C’est là que l’on connut la perfection du gouvernement de cette république et la bonté de son essence ; car, dans cette circonstance, aucun des patriciens, quoiqu’ils se défendissent entre eux avec la plus grande énergie, ne tenta même de l’excuser ; aucun de ses parents ne fit la moindre démarche en sa faveur. L’usage était que les parents de l’accusé l’accompagnassent, vêtus de noir, souillés de poussière, et les yeux baignés de pleurs, afin de capter la pitié du peuple : aucun de ceux de Manlius ne parut à sa suite. Les tribuns, toujours portés à favoriser toutes les choses qui paraissaient dans les intérêts du peuple, et à les soutenir d’autant plus qu’elles semblaient plus dirigées contre la noblesse, crurent devoir, dans cette occurrence, se réunir aux nobles pour étouffer ce commun fléau. Le peuple de Rome, quoique avide de tout ce qui pouvait remplir ses vues personnelles, quoique amateur de tout ce qui pouvait desservir la noblesse, malgré les faveurs dont il avait comblé Manlius, n’eut pas plutôt connu que les tribuns l’avaient cité, et qu’ils avaient remis sa cause au jugement du peuple ; ce peuple, dis-je, devenu juge, de défenseur qu’il était, condamna Manlius à mort, sans égard pour ses services passés.
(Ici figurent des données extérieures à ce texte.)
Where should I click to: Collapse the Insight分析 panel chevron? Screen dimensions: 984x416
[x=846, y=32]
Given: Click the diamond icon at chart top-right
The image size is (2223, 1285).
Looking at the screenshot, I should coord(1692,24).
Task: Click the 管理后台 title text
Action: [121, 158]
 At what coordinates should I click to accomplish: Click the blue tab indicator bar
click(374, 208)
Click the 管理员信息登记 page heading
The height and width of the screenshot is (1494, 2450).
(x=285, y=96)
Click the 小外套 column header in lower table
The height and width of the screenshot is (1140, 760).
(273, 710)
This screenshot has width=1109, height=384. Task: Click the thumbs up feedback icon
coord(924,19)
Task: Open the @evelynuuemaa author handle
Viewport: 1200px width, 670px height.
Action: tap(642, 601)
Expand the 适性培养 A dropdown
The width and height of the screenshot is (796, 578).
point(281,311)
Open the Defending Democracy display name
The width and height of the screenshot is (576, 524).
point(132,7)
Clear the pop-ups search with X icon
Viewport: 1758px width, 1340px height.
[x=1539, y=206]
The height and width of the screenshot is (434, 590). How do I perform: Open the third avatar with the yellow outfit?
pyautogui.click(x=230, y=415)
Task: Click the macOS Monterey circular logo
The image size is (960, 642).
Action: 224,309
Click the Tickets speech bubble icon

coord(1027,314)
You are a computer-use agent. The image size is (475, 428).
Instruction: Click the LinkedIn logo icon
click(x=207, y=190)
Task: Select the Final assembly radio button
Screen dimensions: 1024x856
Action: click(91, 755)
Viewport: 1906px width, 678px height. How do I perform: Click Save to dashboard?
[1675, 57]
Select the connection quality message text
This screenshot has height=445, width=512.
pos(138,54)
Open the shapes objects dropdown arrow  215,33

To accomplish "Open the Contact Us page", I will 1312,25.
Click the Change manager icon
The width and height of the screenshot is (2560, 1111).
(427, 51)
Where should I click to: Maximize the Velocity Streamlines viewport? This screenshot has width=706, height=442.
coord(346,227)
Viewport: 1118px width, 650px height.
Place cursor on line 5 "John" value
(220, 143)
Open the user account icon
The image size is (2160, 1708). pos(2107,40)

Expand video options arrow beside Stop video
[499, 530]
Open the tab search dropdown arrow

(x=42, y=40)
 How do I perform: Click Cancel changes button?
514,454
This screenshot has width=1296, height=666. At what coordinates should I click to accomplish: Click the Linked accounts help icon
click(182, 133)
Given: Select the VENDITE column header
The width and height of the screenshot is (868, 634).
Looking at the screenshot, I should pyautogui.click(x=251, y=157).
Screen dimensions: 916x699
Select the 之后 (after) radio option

Je ne crois pas qu’il y ait dans l’histoire un second exemple plus propre à montrer l’excellence des institutions de cette république, que de voir que pas un habitant de cette vaste cité ne se leva pour défendre un citoyen doué de tant de courage, et qui, dans sa vie publique et privée, avait exécuté tant d’actions éclatantes.